Tenho tido grandes alucinações
Estive diante de Deus poderoso
Tem-Se mostrado comigo Bondoso
Disse-Me: querido filho!
Isso é uma provação
Em tua efêmera passagem
Tu és minha imagem
Sofrerás grandes humilhações
Verás nos homens a falsidade
Dos orgulhosos, dos prepotentes
Apegados aos seus tesouros
Como se fossem besouros
Com suas bolas de fezes
Armazenando-as no subsolo
Para se banquetearem
Na eternidade
Ou enquanto
Suas riquezas... durarem.

Poesia criada em outubro de 1995, Arroio do Meio.

sábado, 30 de junho de 2012

Nostalgias

Outrora, índios senhores das matas
Em noites de prateado luar
Ao pé de lendárias cascatas
Ficavam à escuta dos guarás a uivar
Inimagináveis belezas fulgurantes
Mulheres morenas com lábios de mel
Sensuais, envolventes, insinuantes
Senhoras divinas com seus amantes
Vivendo nas matas, livres, estonteantes
Até que um dia maldito, um tropel
Cavalos, cavaleiros e mil demônios
Todos amargos com gosto de fel
Chegaram ao paraíso
Que enorme prejuizo
Difamaram aquele santuário
Como irracionais tudo destruiram
Que grande crime fizeram
Não se ouviu mais os guarás
Os papagaios, as gralhas azuis, os urus
O frescor das matas e a sua botânica
Vítimas da ação satânica
Desaparceram
Sumiram
Somente restou
Terra desnuda
Empobrecida
Ressequida
Sem valor
Sem amor
Sem vida.

Poesia criada em outubro de 1995, Arroio do Meio.

sexta-feira, 29 de junho de 2012

Mundo Real

Senhores abastados
Homens enclausurados
Prisioneiros do verbo TER
Homens limitados
De horizontes enlameados
De espaços demarcados
Com suas ricas mulheres
Cobertas por jóias e celulite
Intragáveis, despencadas, pretensiosas
De nariz empinado, maliciosas
No mais alto grau da fina elite.

Homens inteligentes
E suas mulheres atraentes
Aparecendo em alto estilo
Prisioneiros do verbo SER
Querendo mais, e mais poder
Como se sua espécie fosse eterna
Andando em seus carros fechados
Vidros escuros "para não ver"
O mundo ao seu redor
A miséria, o sofrimento, a dor
A desgraça, o desespero, o horror
E... a cara do mundo infame.

Ambos transgridem a Lei de Deus
Escarram nos semelhantes seus
Depois pedem clemência
Se dizem cheios de amor
Desde que... as mãos dos excluídos
Não maculem o verbo SER
E não subtraiam do verbo TER
Afinal...
Este é um mundo animal
Este é um mundo real.

Poesia criada em 3 de outubro de 1995, Arroio do Meio.

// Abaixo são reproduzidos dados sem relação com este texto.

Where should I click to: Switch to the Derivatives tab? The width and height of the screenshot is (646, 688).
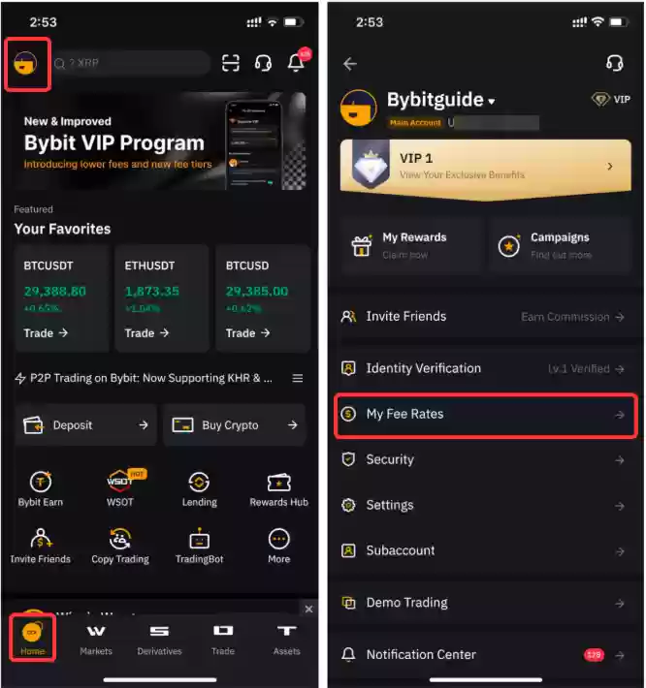pyautogui.click(x=159, y=640)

quarta-feira, 27 de junho de 2012

Divagação

No caminho, retratos
Sem vida, abstratos
Desvios adjacentes
Nada convincentes
Pintam à noite
Ocultam a lua
Disseminando incertezas
Ensaiando proezas
Pairando no ar...
E... a brisa morna, pesada
Encharcando a alma
Tirando-lhe a calma
Fazendo-a vagar ao léu
Bem longe do céu
Em busca de quem
Em busca de alguém
Que sirva de apoio
Que seque uma lágrima
Que traga consolo
Que diga amém
Que faça afagos
Sem causar estragos
Que faça adormecer
Estendendo o sentido de ser
Feliz
E... nada mais.

Poesia criada em setembro de 1995, Arroio do Meio.

Grande Homem

O grande homem vivia isolado
As grades da altura dos céus
Tão pontiagudas, espetavamos olhos de Deus
Desconhecia os semelhantes seus
Pensava ter vida eterna, coitado
Miserável, mesquinho, cercado
Amarrado à sua rica mansão
Não tinha ninguém por irmão
Em suas cobranças era sarcástico
Sem piedade, sem dor, fantástico
Desconhecia o sentido da palavra "amor"
Era único, absoluto, independente
Sabedor de tudo, onipotente
Mas...
Um dia o sino da igreja badalou
O grande homem tombou
Dele ninguém lembrou
A não ser pelo que cobrou
Ao cemitério alguns o levaram
Em seu túmulo não choraram
Com cimento seu corpo lacraram
E seu dinheiro também...
Nem uma flor
Nem uma dor
Nenhum amor
E... tudo passou.

Poesia criada em agosto de 1995, Arroio do Meio.